(Stored data)

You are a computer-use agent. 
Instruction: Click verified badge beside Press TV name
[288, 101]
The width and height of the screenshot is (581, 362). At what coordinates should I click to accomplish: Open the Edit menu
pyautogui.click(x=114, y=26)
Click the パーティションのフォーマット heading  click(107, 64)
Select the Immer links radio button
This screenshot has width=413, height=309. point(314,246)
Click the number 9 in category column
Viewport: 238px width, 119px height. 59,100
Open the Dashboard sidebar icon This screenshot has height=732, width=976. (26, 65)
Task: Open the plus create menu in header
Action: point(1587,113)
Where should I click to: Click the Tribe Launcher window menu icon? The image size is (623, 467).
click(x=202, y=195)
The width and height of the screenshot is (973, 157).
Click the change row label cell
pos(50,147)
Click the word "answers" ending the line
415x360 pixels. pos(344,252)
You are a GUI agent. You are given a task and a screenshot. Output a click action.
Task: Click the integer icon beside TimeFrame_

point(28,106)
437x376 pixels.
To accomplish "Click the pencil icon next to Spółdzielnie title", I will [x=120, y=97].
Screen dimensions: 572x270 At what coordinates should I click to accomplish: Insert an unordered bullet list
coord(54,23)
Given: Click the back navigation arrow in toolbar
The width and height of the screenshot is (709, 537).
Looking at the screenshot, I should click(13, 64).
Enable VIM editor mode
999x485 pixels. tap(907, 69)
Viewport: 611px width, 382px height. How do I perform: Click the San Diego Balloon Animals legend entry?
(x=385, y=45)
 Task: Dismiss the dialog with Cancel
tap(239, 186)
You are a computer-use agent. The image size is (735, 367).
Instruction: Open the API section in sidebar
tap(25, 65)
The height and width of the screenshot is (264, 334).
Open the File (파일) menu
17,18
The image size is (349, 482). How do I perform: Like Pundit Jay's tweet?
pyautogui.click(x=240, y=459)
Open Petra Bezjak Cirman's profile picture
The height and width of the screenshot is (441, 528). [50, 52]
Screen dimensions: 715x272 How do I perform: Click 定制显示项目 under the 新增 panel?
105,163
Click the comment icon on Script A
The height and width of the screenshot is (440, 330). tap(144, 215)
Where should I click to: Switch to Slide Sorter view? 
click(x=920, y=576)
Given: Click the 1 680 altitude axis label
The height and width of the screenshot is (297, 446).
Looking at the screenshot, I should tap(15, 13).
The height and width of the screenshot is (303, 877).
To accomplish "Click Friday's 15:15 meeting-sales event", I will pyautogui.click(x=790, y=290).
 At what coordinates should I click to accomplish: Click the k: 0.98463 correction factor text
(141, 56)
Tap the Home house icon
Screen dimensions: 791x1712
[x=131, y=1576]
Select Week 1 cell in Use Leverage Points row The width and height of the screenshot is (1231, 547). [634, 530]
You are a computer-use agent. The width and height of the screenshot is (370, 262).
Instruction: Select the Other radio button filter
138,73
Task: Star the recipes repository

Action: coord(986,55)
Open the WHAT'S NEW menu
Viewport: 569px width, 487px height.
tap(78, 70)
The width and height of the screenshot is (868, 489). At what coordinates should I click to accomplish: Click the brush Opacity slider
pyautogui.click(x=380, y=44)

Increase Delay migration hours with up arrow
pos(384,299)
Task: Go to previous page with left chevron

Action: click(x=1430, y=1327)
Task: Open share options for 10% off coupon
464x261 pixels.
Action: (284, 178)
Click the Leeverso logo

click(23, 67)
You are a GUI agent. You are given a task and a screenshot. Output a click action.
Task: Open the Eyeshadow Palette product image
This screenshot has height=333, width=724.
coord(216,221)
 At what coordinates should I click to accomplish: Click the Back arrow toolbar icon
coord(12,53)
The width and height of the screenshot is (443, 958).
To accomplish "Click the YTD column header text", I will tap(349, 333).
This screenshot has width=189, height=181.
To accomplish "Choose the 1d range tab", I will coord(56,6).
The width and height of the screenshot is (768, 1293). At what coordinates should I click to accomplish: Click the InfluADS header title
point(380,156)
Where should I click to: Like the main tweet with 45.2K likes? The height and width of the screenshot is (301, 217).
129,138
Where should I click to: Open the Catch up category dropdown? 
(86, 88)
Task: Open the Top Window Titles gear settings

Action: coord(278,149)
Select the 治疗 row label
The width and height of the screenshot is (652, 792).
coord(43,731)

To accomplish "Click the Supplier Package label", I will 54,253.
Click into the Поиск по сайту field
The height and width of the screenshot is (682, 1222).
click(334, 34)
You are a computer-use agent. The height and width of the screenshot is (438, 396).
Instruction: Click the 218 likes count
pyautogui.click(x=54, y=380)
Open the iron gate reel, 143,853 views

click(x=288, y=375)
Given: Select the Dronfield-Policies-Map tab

(End Stored data)

Exercise requirements: How many lines in the listing above include the word "will"? Respond with the number and nothing else.

Task result: 5